L’an dernier, un autre raffineur suisse, Metalor, a décidé de cesser d’importer de l’or provenant de mines artisanales d’Amérique latine (après avoir suspendu ses importations en provenance du Pérou). Mais après avoir été critiquée pour ne pas soutenir l’approvisionnement durable, la société a annoncé travailler avec une petite entreprise minière au Pérou et l’initiative suisse Better Gold pour encourager les producteurs artisanaux. Les raffineurs suisses sont-ils en train de repenser leurs stratégies?

Vous pouvez examiner ce que nous faisons. Je ne dis pas que tout est parfait. Nous allons de l’avant en essayant de faire changer les choses. Après l’annonce faite par Metalor l’an passé, les clients nous ont demandé si nous achetions toujours de l’or au Pérou. Nous leur avons répondu par l’affirmative. Certains clients ont fait pression sur nous pour que nous prenions la même décision que Metalor. Nous, nous voulons créer le dialogue. Sinon, c’est contre-productif, autant dans l’industrie suisse du luxe qu’en termes de risque et de réputation.           

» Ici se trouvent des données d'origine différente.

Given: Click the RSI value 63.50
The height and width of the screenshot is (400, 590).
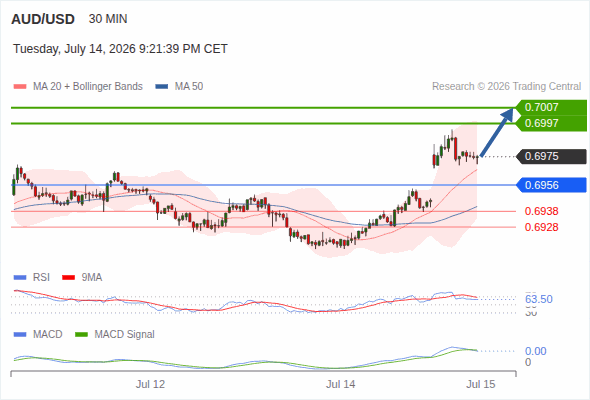Looking at the screenshot, I should [x=539, y=300].
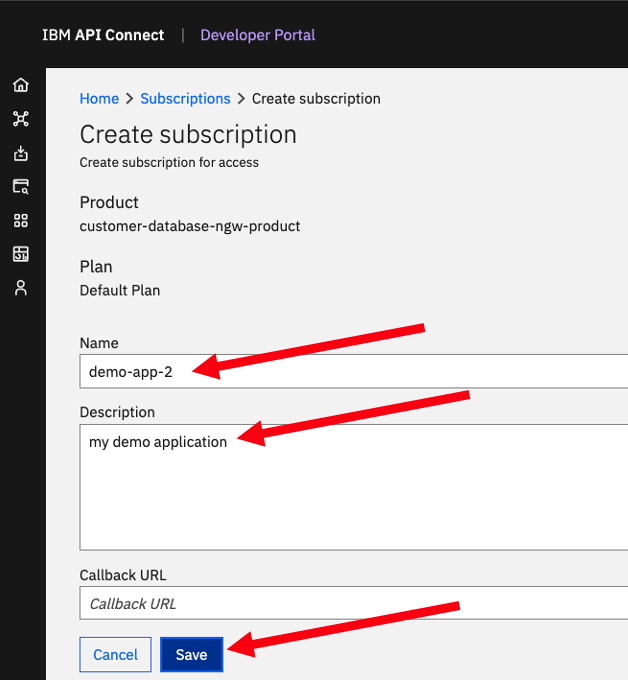Viewport: 628px width, 685px height.
Task: Click the IBM API Connect header title
Action: click(x=103, y=35)

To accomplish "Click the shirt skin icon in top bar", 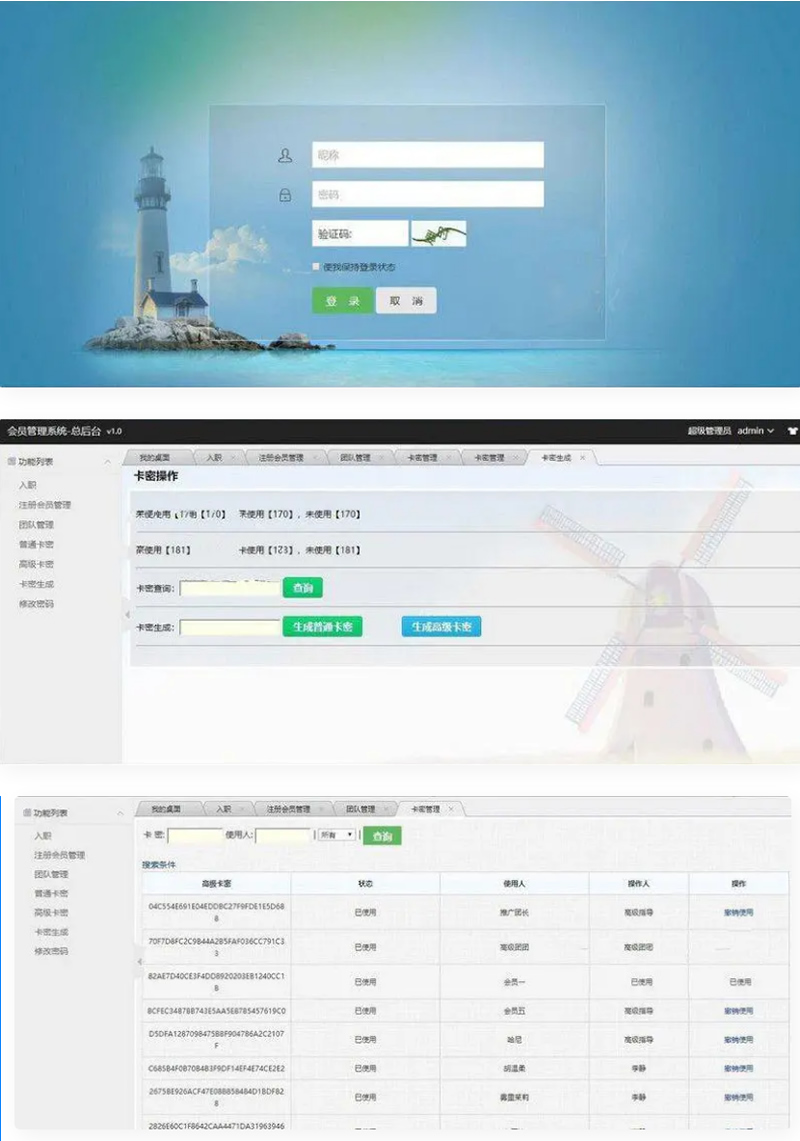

Il y a des gens qui effectuent un très bon travail dans l’exploitation minière artisanale. Nous avons choisi un excellent partenaire dans ce domaine. C’est un bon exemple en matière de transparence. De nombreux mineurs artisanaux sont organisés comme des PME (petites et moyennes entreprises): ils œuvrent à petite échelle et leurs activités sont mécanisées. 

Dire «abandonnons tout cela» n’est pas la solution et ne ferait que pousser les mineurs artisanaux vers l’illégalité. Dans les médias, bien sûr, nous devons dire ce qui ne va pas. Mais nous devons consulter les gens et créer un dialogue constructif. L’alternative est qu’un raffineur soit félicité pour son retrait du secteur artisanal. Mais est-ce cela, agir de manière responsable?

Comment les audits et les vérifications sont-ils effectués pendant la pandémie, alors que les transports tournent au ralenti? 

Les vérifications doivent être effectuées, avec ou sans Covid-19. Il n’y a pas de transactions sans vérification. Nous avons un programme avec des niveaux de vérification supplémentaires pour lesquels cette restriction de mouvement constitue un obstacle. Nous faisons de notre mieux avec ce que nous avons et continuons à vérifier chaque transaction.

Après le début de la pandémie, les données des douanes péruviennes ont montré que les importations de PX Precinox transitaient par Miami (autre centre mondial de raffinage), au lieu d’être acheminées directement par avion à Zurich.

La logistique a changé à cause du Covid-19. Normalement, le transport de marchandises de grande valeur s’effectue via des vols commerciaux et non des vols de fret. Les routes habituelles ne sont, toutefois, pas accessibles. Désormais, les marchandises vont de Lima vers la Floride, puis quelque part au Moyen-Orient, avant d’atterrir à Zurich. Malheureusement, il n’y a pour l’heure aucun autre moyen de faire parvenir l’or jusqu’à nous. 

Le Pérou entend mettre fin aux pratiques illégales. Quelle est la situation actuellement?

Il y a un potentiel énorme, mais également de grands défis à relever. La situation peut, du reste, être améliorée et nous avons un rôle à jouer. Toutes les parties prenantes doivent prendre part au changement. Seuls, nous ne pouvons pas résoudre des problèmes qui n’ont pas été résolus depuis des décennies. Nous avons besoin du soutien du public, des médias, des ONG et du marché.